** ENTRIES SUPPLIED follows **

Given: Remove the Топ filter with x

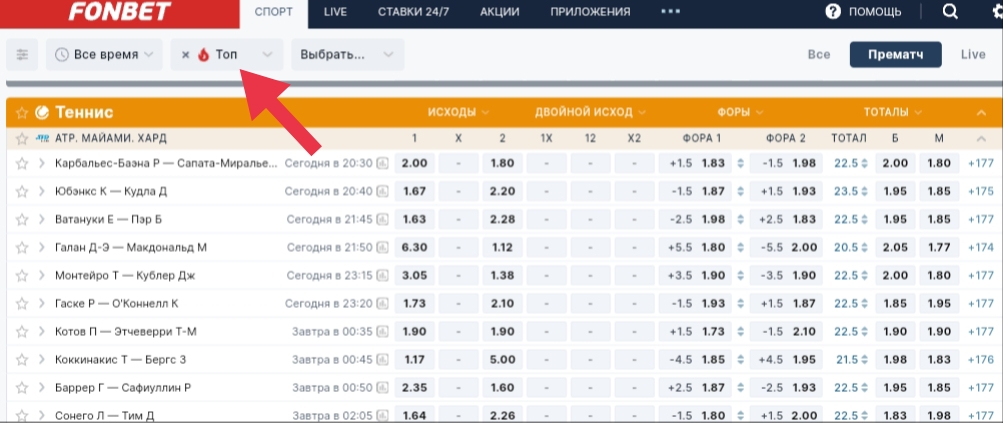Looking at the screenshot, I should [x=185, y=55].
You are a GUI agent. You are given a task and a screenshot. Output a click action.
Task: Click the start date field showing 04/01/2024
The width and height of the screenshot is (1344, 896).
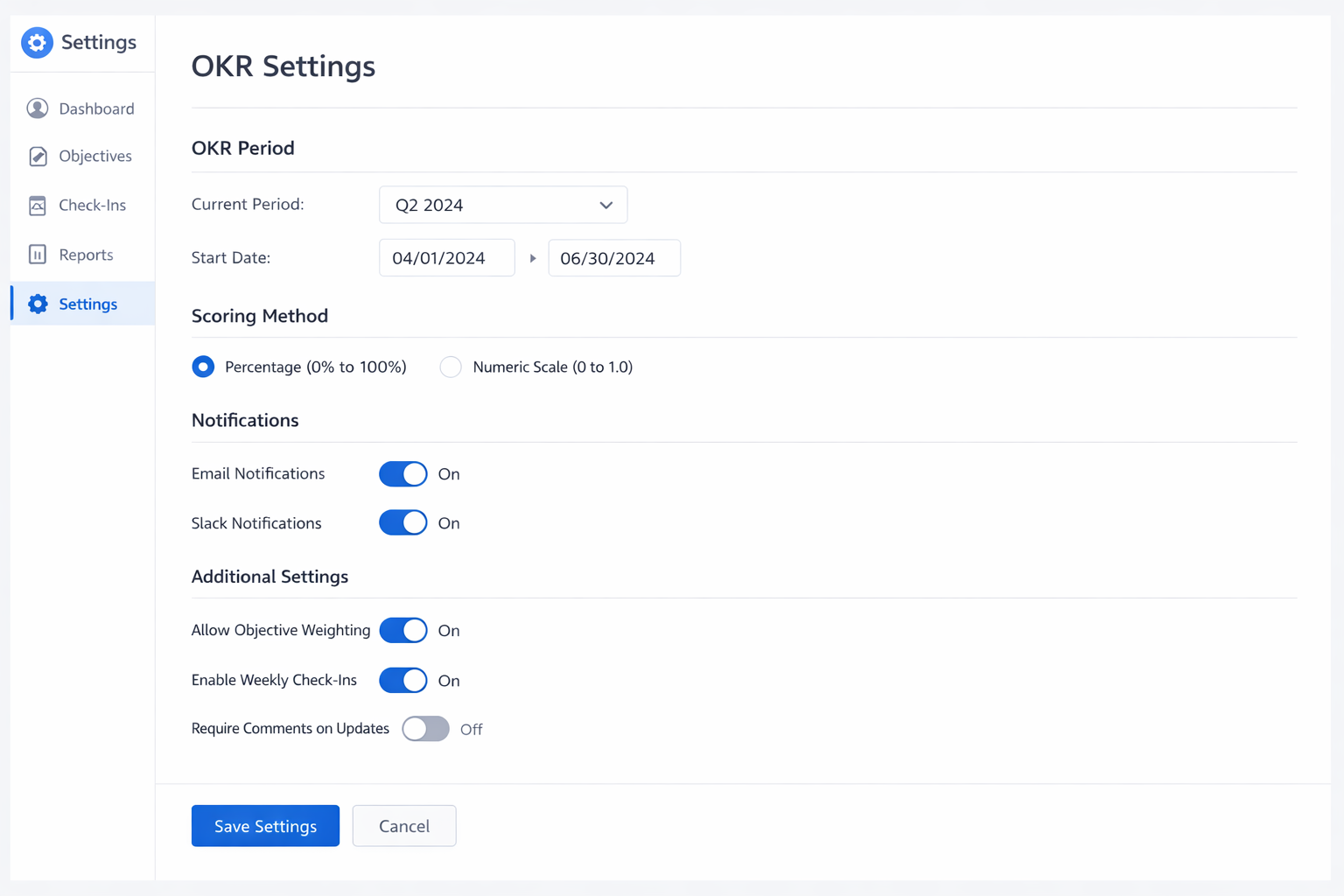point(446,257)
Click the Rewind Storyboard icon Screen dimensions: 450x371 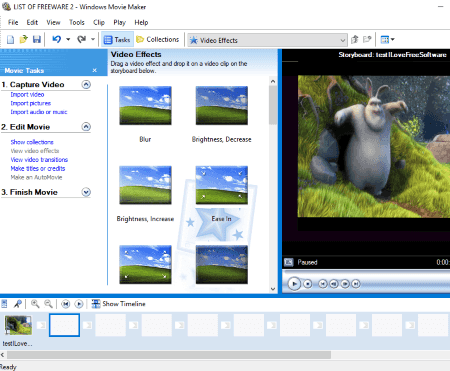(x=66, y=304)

** End of ENTRIES SUPPLIED **

*WHAT TO WORK ON:*
The required output is every line from the beginning of the material above through the line with "Task: Click the", exact and without pictures.

*RESULT OF THE TASK:*
Given: Remove the Топ filter with x

Looking at the screenshot, I should [x=185, y=55].
You are a GUI agent. You are given a task and a screenshot. Output a click action.
Task: Click the start date field showing 04/01/2024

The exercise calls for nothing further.